Past PoS incidents linked to data breaches
Other incidents involving PoS malware this year show how this old threat is still a clear danger for retailers, restaurants, hotels and other brick-and-mortar vendors. In January, Forever 21 disclosed how PoS malware was linked to its data breach, while Applebee’s also uncovered PoS malware on its systems in early March.
Many of the past PoS malware we’ve seen — AbaddonPOS, RawPOS, and MajikPOS — were used in tandem with other threats, such as backdoors and keyloggers. Using such multi-pronged attacks is more advantageous for attackers because it nets them different types of data to sell.
Because this threat has proven to be so effective in the past, businesses have to be ahead of the curve and install more stringent defenses to protect their customers’ data. Regulatory bodies are already enforcing new standards for enterprises to prevent data breaches such as these, and to ensure that their citizens’ personal information is protected. The EU’s General Data Protection Regulation (GDPR) will be implemented on May 25 2018, and has stiff fines for entities that do not have proper data security in place.

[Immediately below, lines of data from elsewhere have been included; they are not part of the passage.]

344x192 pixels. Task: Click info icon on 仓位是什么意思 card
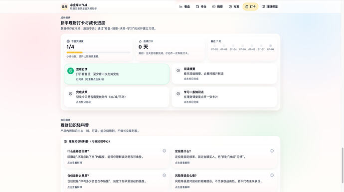coord(165,176)
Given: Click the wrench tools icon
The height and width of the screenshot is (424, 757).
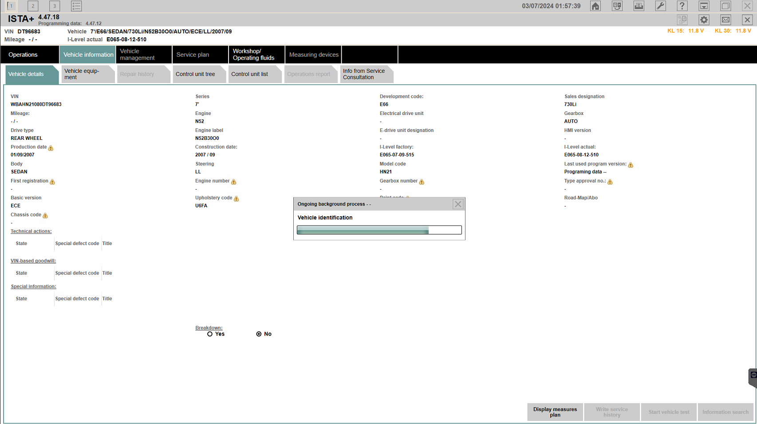Looking at the screenshot, I should point(660,6).
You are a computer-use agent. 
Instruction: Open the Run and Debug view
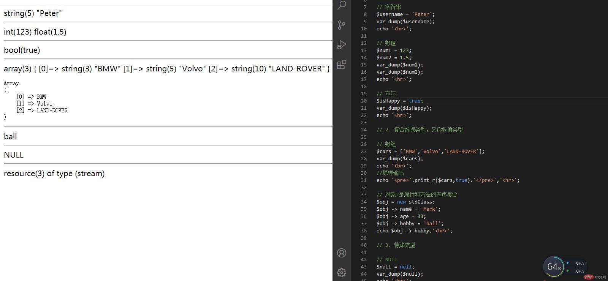pyautogui.click(x=342, y=45)
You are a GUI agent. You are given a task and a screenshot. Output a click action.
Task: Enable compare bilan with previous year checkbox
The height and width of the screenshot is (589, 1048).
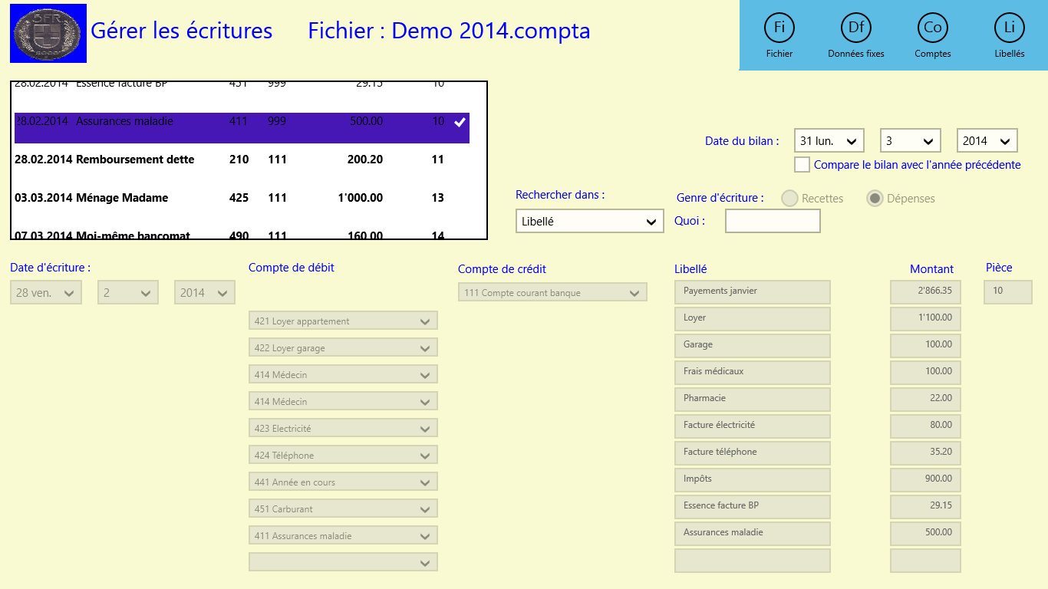pyautogui.click(x=802, y=165)

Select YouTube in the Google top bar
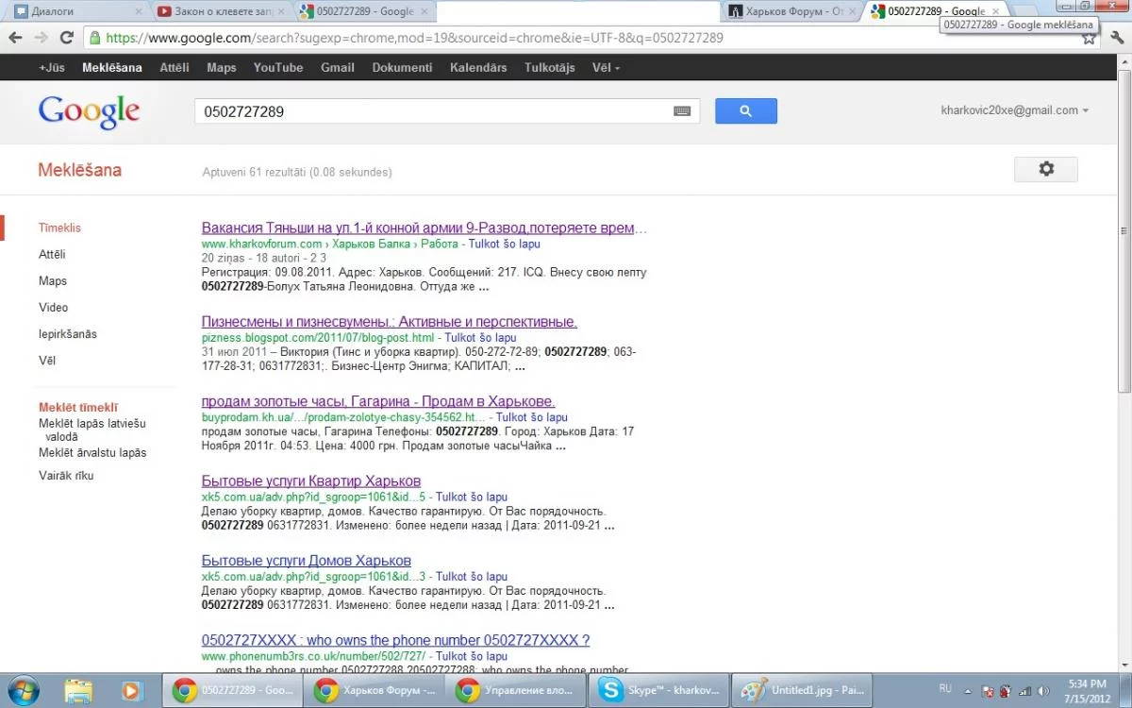(278, 68)
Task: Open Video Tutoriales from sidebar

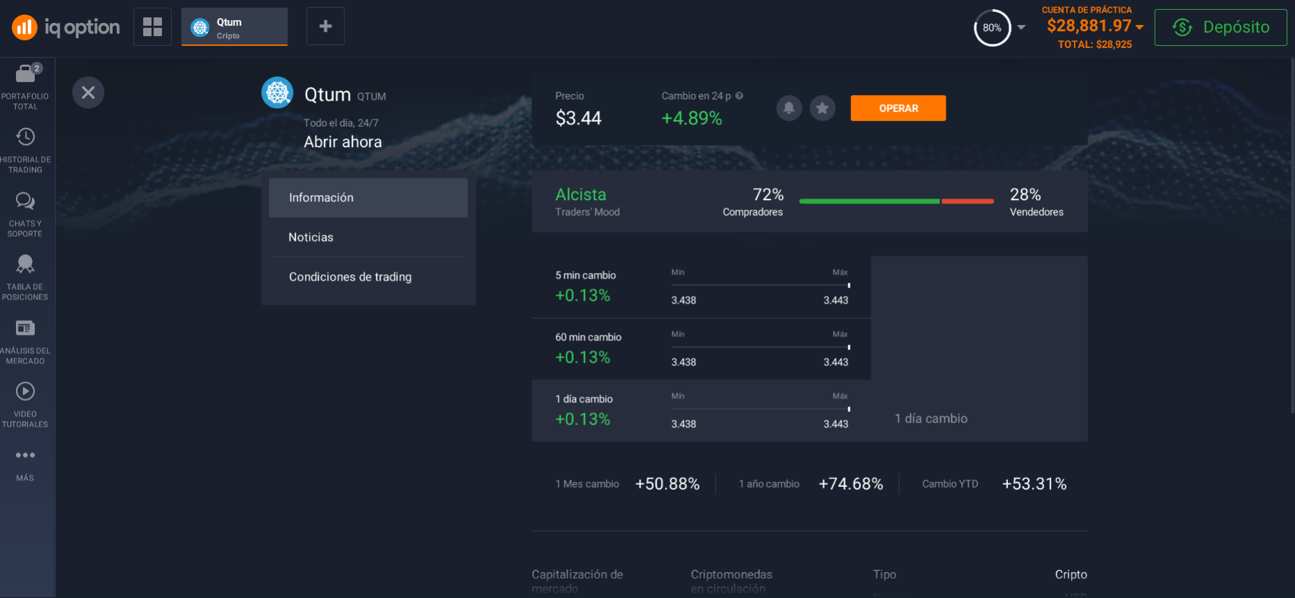Action: (26, 392)
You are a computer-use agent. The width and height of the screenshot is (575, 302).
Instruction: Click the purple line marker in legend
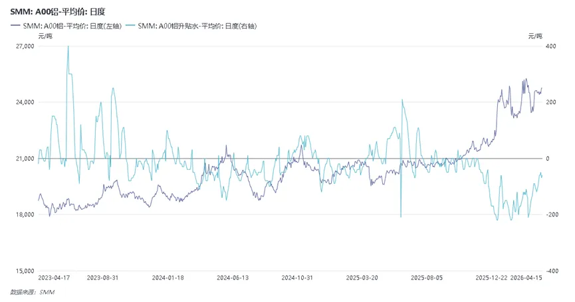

Solutions and mitigation tactics
Customers of the affected stores can take advantage of the free identity protection, as well as credit and web monitoring services that the company has offered.
For businesses who want to avoid incidents such as this, here are some countermeasures that can mitigate this threat:
Ensuring that all stores comply with the latest Payment Card Industry Data Security Standard (PCI-DSS)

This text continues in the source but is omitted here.